Verdadeiro final de carreira.
Porém
aconteceu o imponderável. Lá conheceu a Liz, uma jovem bibliotecária, e se
tornaram amantes.
Idealista
e ingênua, Liz era filiada ao Partido Comunista Britânico. Leamas descobre e
para não implicá-la, afasta-se dela.
Como
o Circus previra, Leamas é contatado pelos agentes da Abteilung. Eles querem
informações secretas que eventualmente possua. Oferecem uma grande soma de
dinheiro. Aparentando ressentimento com sua antiga Agência e sedução pelos
dólares, Leams aceita. É levado para a Bélgica onde é submentido a intenso
interrogatório. Em meio à informações inócuas ele deixa escapar, ao acaso,
dicas que comprometem Mundt e que insinuam que ele seja agente duplo, a serviço
de Circus. Devido à gravidade, essas informações devem ser conferidas. Então
ele é enviado para a Alemanha Oriental. Lá, quem assume o comando da
investigação é Fiedler, o segundo homem em comando e o verdadeiro cão de guarda
da inteligência oriental. Fiedler é adversário de Mundt e tem interesse na sua
queda e o acusa de traição. Instaura-se o Tribunal do Presidium.
Nesse
meio tempo Liz é convidada pelo Partido a participar de um seminário na
Alemanha Oriental. Ela aceita. Porém, os orientais acreditam ser possível,
através dela, conferir a veracidade das insinuações contra Mundt. Seu romance
com Leamas fora captado pelo radar da Abteilung e eles a querem como testemunha
no julgamento de Mundt. Surpreendido com a chegada de Liz, no julgamento,
Leamas se descontrola. Num impulso para livrá-la de qualquer suspeita, revela o
plano que encenava e proclama a inocência dela. Ele e Fiedler são presos pela
tentativa de tramar contra Mundt.
Na verdade Le Carré elabora uma trama
complexa.
Mundt
era de fato agente duplo, que Leamas desconhecia e que Circus precisava
preservar. Sem que Leamas soubesse, quem Control queria comprometer era
Fiedler, o verdadeiro empecilho e que desconfiava de Mundt. Com a confissão de
Leamas o Tribunal do Presidium foi induzido a acreditar que Fiedler era o
traidor.
Provocar
a ida de Liz para Berlim, depor, também foi ideia de Control. Ele previra que
Leamas trataria de livrá-la e, sem saber, faria seu jogo.

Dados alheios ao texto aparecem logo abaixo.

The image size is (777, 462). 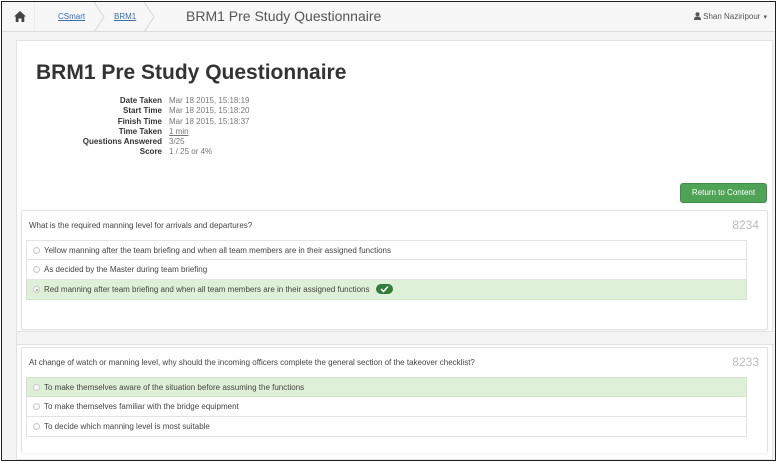 What do you see at coordinates (746, 362) in the screenshot?
I see `question-id: 8233` at bounding box center [746, 362].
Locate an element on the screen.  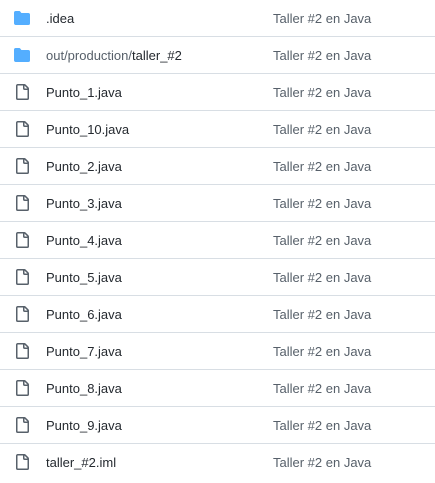
item-name-link: Punto_10.java is located at coordinates (88, 130).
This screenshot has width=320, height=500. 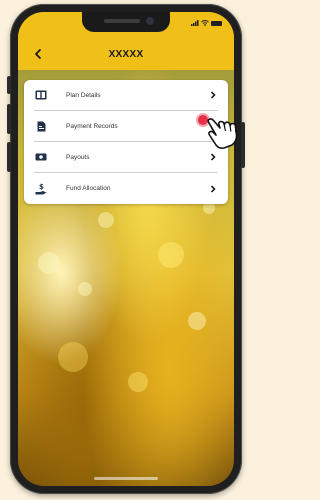 What do you see at coordinates (150, 21) in the screenshot?
I see `front-camera` at bounding box center [150, 21].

Descrevi essa breve resenha para
contextualizar o diálogo da policial com a Liz. Ele mostra muito bem como a
militância em países totalitários é condicionada a acreditar numa realidade
ilusória. John Lé Carré escreveu esse livro em 1962. O discurso da policial é o
mesmo que o da esquerda radical, nos dias de hoje no Brasil.